They spent huge swathes explaining exactly what was assumed to be true and by whom, and what is still assumed by certain people/fields etc. And if the article isn't enough go read the comments section where the two authors (who are at the top of their field*) answer questions and critiques.
Going by many comments here it would seem many have skimmed the article because it's too long and have come away with their own constructed reality of what it is even saying in the first place based being reactionary to certain statements without bothering to take in the context of what surrounds them. Similarly the comments section of the article consists of the authors re-iterating what they've already said.
Yes it is nuanced, which is why it requires a close reading.
David Graeber is easily one of best anthropological theorist of his generation from anywhere in the world. People who dismiss this because 'evidence' should wait for the book--a good chunk of which will be nothing but citations. This is not some generalized Joe Rogan friendly pop science or pop history (see: Pinker and Harari).
I wouldn't be surprised if this also has something to do with the fact that (as the article points out) the outdated view got baked into the foundations of a lot of progressive political ideologies, and archaeologists simply don't want to poke that hornets' nest.
It has some interesting facts, but also some essential errors. Rousseau did not say the original state of nature was people living in small bands, but rather entirely independently. Anthropologists have never said that the original foraging bands were independent,but were always parts of tribes. And they have for a long time held that foraging tribes in areas with a high concentration of food resources, such as the American Pacific North-West, were sedentary.

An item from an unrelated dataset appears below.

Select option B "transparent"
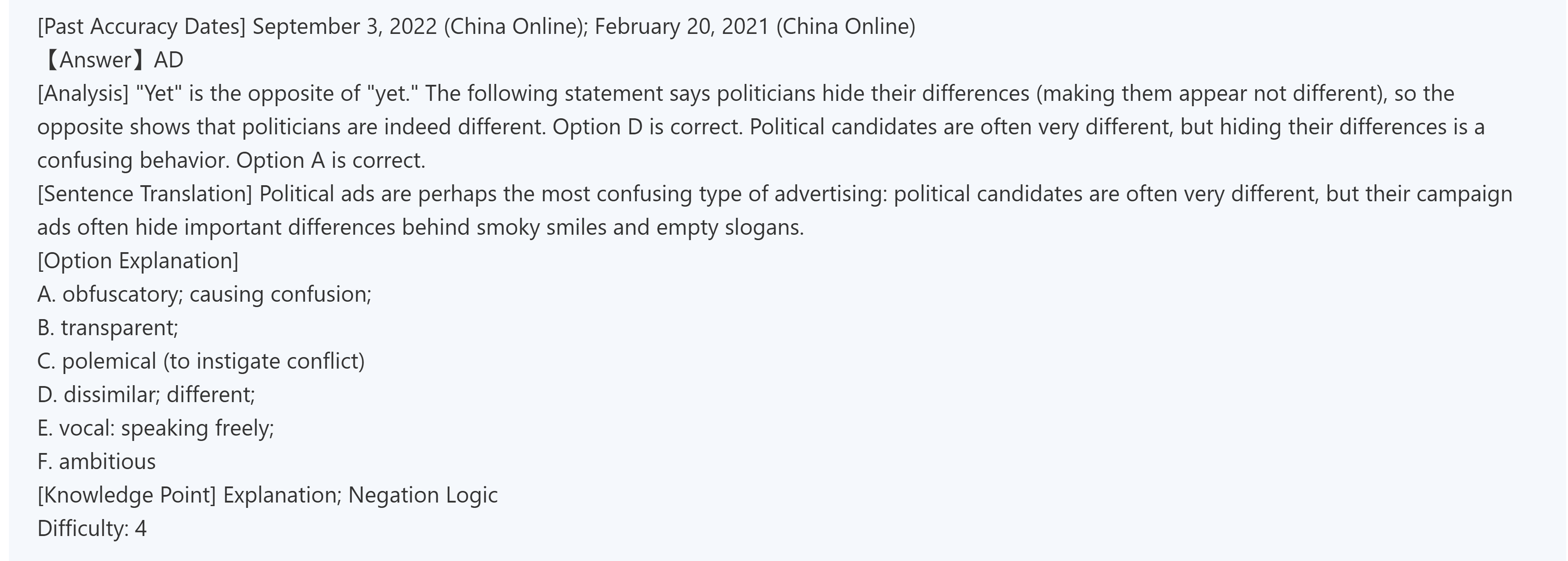The width and height of the screenshot is (1568, 561). pyautogui.click(x=108, y=328)
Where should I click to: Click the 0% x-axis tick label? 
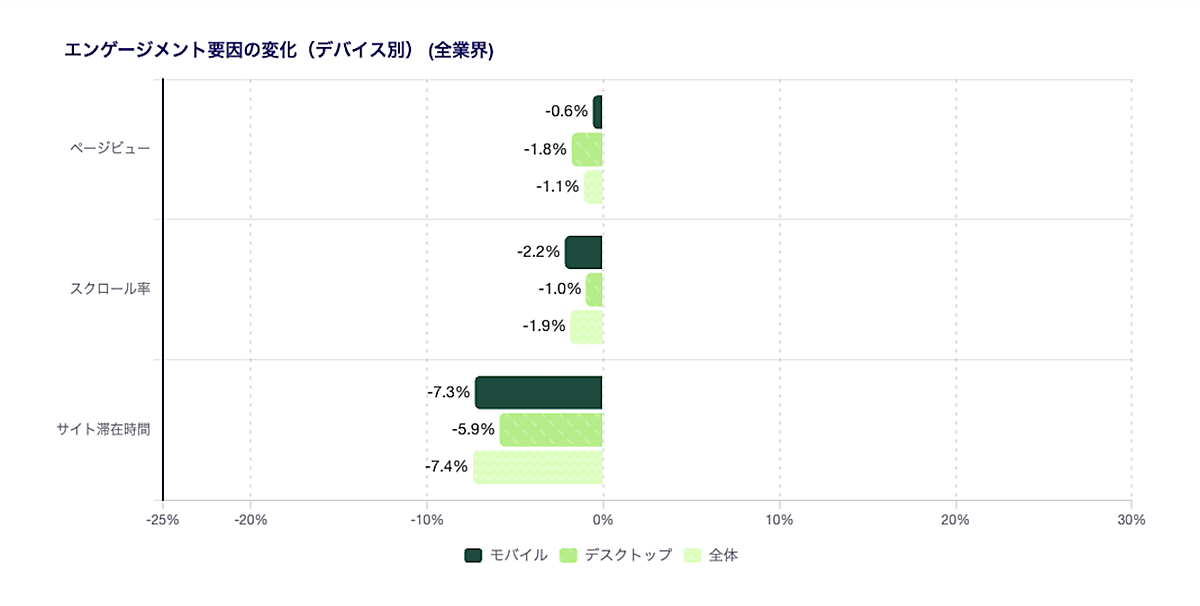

Perhaps most important is that foraging tribes, due to population pressures, engage in regular violent conflict over land. With the coming of agriculture such conflict intensifies, and eventually leads to highly inequal militaristic civilizations.
But they took 50(!) screens of text to say it, while presenting what should have been said in one-fifth of the words...
This related to the larger point that it is a misnomer that authoritarianism emerges only in larger groups, agriculture/ civilizations, etc, and that actually egalitarianism is not some default mode for small groups.
One of the biggest points, for example, was that ‘civilization’ does not come as a package. The world’s first cities did not just emerge in a handful of locations, together with systems of centralised government and bureaucratic control. That it no longer makes any sense to use phrases like ‘the agricultural revolution’ when dealing with processes of such inordinate length and complexity.
Another point made early on was about the assumptions about the probability of achieving emancipation from more authoritarian modes organization. The likelihood we’ll all just place ourselves in some form of voluntary servitude. The myth that our innate drive for freedom somehow leads us, time andtagain, on a ‘spontaneous march to inequality’.
That the attempt to form ‘big picture’ narratives has been a source of much of the bullshit (pop history, pop science, drawing on outdated economic theory, and outdated archeology, cherry-picking sources--basically anyone Joe Rogan has on his podcast!).
Their summary alone was about 8 large paragraphs long.
The thesis rests on this assumption, but I kind of doubt that people base their political beliefs on how early agricultural societies ordered themselves.
"Please don't post shallow dismissals, especially of other people's work. A good critical comment teaches us something."
"Don't be snarky."
That's the sort of substantive point we're looking for in the first place!